CSC444'06F Assignment 1
Due October 16 at Start of Class
The purpose of this assignment is for you to become
more aware of what you do when you program,
and develop an understanding of how individual programmer
productivity links to team and project productivity.
Write a program in C, C++, C#, Java, or any other similar
procedural language that solves a slide puzzle.
For example, compute the smallest number of moves to transform
an N by N matrix of tiles from something like this:
4 | 8 | 2 | 12
| 1 | 10 | 14 | 11
| 3 | | 15 | 5
| 13 | 6 | 9 | 7
|
| Into this:
|
| By sliding tiles up, down, left, or right into the empty slot.
|
Keep track of the exact time spent in each phase of development,
and the exact number of defects along the way.
Divide your development into the following phases:
- Specification
Decide on the precise inputs and outputs and document it.
- Design
Decide on the algorithm,
design the data structures you will use,
and document them.
- Code and Unit test
Write code and run smaller tests as the code is created
to ensure it works properly.
Finish when you believe the program is code complete.
- System Test
Test the software using a wider range of test cases.
Fix any defects you encounter.
Hand in the following:
- (10%) An estimate in advance (before you start anything)
of how many minutes you would expect to spend in each of the 4 phases
(no marks are awarded for "getting it right" - just please give your best guess
in advance).
- (10%) Time summary sheet detailing exact time spent (to the minute)
in every phase.
- (10%) Defect summary sheet showing the total number of defects
found in each phase, and to which phase the defects were attributed.
- (20%) Detailed time logs and detailed defect logs that you
used to come up with the summary.
- (40%) Printouts of the specification, design, code, and tests you used
(plus results).
- (10%) A commentary on how what actually happened differed from
what you thought would happen.
Notes:
- Work alone.

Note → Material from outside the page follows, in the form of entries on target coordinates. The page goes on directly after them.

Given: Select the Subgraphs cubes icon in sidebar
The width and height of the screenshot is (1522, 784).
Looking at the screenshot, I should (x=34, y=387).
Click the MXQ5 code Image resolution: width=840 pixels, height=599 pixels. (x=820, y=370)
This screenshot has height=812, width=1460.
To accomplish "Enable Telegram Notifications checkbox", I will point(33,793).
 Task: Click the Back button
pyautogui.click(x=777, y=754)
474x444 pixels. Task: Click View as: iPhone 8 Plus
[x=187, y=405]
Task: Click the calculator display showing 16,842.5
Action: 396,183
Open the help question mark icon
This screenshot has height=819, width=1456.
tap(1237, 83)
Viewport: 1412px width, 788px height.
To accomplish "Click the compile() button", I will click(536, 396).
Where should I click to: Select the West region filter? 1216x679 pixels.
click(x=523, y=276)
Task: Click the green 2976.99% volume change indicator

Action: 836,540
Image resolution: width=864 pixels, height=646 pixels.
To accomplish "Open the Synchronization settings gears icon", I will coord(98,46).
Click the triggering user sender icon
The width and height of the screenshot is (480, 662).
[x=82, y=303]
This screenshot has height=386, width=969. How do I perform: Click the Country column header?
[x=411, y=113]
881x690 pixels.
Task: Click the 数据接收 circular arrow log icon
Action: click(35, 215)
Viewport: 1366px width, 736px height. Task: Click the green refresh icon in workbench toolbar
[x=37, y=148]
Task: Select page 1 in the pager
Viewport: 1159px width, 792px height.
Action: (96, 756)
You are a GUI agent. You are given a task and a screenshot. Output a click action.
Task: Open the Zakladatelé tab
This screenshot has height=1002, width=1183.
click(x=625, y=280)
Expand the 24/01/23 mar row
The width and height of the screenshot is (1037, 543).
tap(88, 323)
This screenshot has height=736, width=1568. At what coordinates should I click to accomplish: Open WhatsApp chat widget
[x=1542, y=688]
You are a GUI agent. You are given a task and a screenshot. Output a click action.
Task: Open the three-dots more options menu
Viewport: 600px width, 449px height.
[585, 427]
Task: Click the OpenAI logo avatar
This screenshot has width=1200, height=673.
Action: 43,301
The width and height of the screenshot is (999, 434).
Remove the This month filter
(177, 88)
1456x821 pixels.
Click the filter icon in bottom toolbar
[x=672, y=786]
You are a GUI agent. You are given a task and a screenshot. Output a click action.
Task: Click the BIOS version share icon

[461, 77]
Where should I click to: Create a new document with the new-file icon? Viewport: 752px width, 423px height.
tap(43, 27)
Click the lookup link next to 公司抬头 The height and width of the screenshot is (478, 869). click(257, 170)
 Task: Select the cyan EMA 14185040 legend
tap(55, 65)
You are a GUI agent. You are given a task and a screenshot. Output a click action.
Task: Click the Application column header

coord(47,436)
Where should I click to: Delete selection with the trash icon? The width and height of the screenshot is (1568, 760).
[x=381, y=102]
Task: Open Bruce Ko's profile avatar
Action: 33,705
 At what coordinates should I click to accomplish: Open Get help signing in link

You may consult others and/or your professor
on the algorithm, but do not take away anything written by somebody
else, and be sure to record the time under the design phase.
- It's ok to skip around from phase to phase.
Decide immediately after the fact into what phase your efforts belong.
- Use a recursive backtracking algorithm constraining the number
of steps to first 1, then 2, then 3, and so on up.
- Start tomorrow: Immediately start recording your time.
- You do have to make the program work for full marks.